Question

In a metre-bridge, when a resistance of $2 \, \Omega$ is in the left gap and the unknown resistance in the right gap, the balance length is found to be 40 cm. On shunting the unknown resistance with $2 \, \Omega$, the balance length changes by:

• A. 22.5 cm
• B. 20 cm
• C. 62.5 cm
• D. 65 cm

Answer 1

The Correct Option is A

This problem requires calculating the alteration in the balance length of a meter bridge when an unknown resistance is connected in parallel with a known resistance. The solution proceeds as follows:

A meter bridge operates on the principle of a balanced Wheatstone bridge, with the balance condition defined by:

1. Balance Condition:

\[\frac{R_1}{R_2} = \frac{L_1}{L_2}\]

1. Variables: \( R_1 \) represents the resistance in the left gap, \( R_2 \) represents the resistance in the right gap, and \( L_1 \) and \( L_2 \) denote the lengths of the bridge wire segments.

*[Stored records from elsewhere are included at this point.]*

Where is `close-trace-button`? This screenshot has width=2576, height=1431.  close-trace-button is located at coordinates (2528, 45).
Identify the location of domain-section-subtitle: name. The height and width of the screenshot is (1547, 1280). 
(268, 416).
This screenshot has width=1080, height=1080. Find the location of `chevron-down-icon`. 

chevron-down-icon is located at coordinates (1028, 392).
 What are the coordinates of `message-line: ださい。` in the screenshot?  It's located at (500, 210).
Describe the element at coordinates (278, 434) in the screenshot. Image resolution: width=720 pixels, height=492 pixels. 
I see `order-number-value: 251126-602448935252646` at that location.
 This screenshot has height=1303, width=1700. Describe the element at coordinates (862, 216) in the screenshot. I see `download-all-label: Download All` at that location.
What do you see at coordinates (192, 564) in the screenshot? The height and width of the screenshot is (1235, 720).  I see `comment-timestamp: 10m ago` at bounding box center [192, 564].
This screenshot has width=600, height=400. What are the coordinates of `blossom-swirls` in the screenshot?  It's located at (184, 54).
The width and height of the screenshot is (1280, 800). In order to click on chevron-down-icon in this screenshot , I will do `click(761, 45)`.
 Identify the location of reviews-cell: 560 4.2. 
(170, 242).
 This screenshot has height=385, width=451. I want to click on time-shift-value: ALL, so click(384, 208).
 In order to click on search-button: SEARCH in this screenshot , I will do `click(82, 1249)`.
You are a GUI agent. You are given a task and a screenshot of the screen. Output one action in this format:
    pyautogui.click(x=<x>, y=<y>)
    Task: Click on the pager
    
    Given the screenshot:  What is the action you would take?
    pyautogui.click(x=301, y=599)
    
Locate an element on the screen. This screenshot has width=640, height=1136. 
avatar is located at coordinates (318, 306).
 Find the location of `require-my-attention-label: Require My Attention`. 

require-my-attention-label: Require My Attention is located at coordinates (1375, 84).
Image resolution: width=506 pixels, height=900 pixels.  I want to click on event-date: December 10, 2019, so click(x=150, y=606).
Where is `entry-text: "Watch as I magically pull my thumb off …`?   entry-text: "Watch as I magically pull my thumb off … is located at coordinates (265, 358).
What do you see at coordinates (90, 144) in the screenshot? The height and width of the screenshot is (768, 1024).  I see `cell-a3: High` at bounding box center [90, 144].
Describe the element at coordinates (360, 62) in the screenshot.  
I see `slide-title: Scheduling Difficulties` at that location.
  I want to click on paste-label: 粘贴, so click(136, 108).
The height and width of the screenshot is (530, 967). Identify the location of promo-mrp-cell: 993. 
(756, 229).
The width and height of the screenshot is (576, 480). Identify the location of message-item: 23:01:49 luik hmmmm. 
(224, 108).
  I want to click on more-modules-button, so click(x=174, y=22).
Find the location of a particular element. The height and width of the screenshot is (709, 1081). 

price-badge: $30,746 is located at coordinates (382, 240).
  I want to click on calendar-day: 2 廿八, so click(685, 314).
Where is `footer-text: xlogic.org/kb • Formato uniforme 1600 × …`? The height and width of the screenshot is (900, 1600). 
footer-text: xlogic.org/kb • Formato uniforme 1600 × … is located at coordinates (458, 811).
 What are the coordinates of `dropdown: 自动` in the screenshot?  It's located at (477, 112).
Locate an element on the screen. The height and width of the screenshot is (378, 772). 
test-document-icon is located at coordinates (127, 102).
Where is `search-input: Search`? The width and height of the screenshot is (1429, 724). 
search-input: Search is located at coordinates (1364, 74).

Initially, the left gap contains a resistance of \( 2 \, \Omega \), the right gap contains the unknown resistance \( X \), and the balance length is \( L_1 = 40 \, \text{cm} \).

1. The balance condition is expressed as:

\[\frac{2}{X} = \frac{40}{60}\]

Solving for \( X \):

1. Rearranging the equation gives:

\[X = 3 \, \Omega\]

Subsequently, the unknown resistance \( X \) is shunted (connected in parallel) with a \( 2 \, \Omega \) resistor. The effective resistance \( R_{\text{eff}} \) for parallel resistors is calculated using:

1. Parallel Resistance Formula:

\[\frac{1}{R_{\text{eff}}} = \frac{1}{X} + \frac{1}{2}\]

Substituting \( X = 3 \, \Omega \):

1. Effective Resistance Calculation:

\[\frac{1}{R_{\text{eff}}} = \frac{1}{3} + \frac{1}{2} = \frac{5}{6}\]\[R_{\text{eff}} = \frac{6}{5} \, \Omega = 1.2 \, \Omega\]

With the updated effective resistance, the new balance length \( L_1' \) is determined by the modified balance condition:

1. Balance Condition Recalculation:

\[\frac{2}{R_{\text{eff}}} = \frac{L_1'}{100 - L_1'}\]

Substituting \( R_{\text{eff}} = 1.2 \, \Omega \):

\[\frac{2}{1.2} = \frac{L_1'}{100 - L_1'}\]

1. New Balance Length Calculation:

\[\frac{5}{3} = \frac{L_1'}{100 - L_1'}\]\[5(100 - L_1') = 3L_1'\]

Solving for \( L_1' \):

\[500 - 5L_1' = 3L_1'\]\[500 = 8L_1'\]\[L_1' = \frac{500}{8} = 62.5 \, \text{cm}\]

The change in the balance length is calculated as:

\[\Delta L = L_1' - L_1 = 62.5 \, \text{cm} - 40 \, \text{cm} = 22.5 \, \text{cm}\]

Consequently, the balance length exhibits a change of 22.5 cm.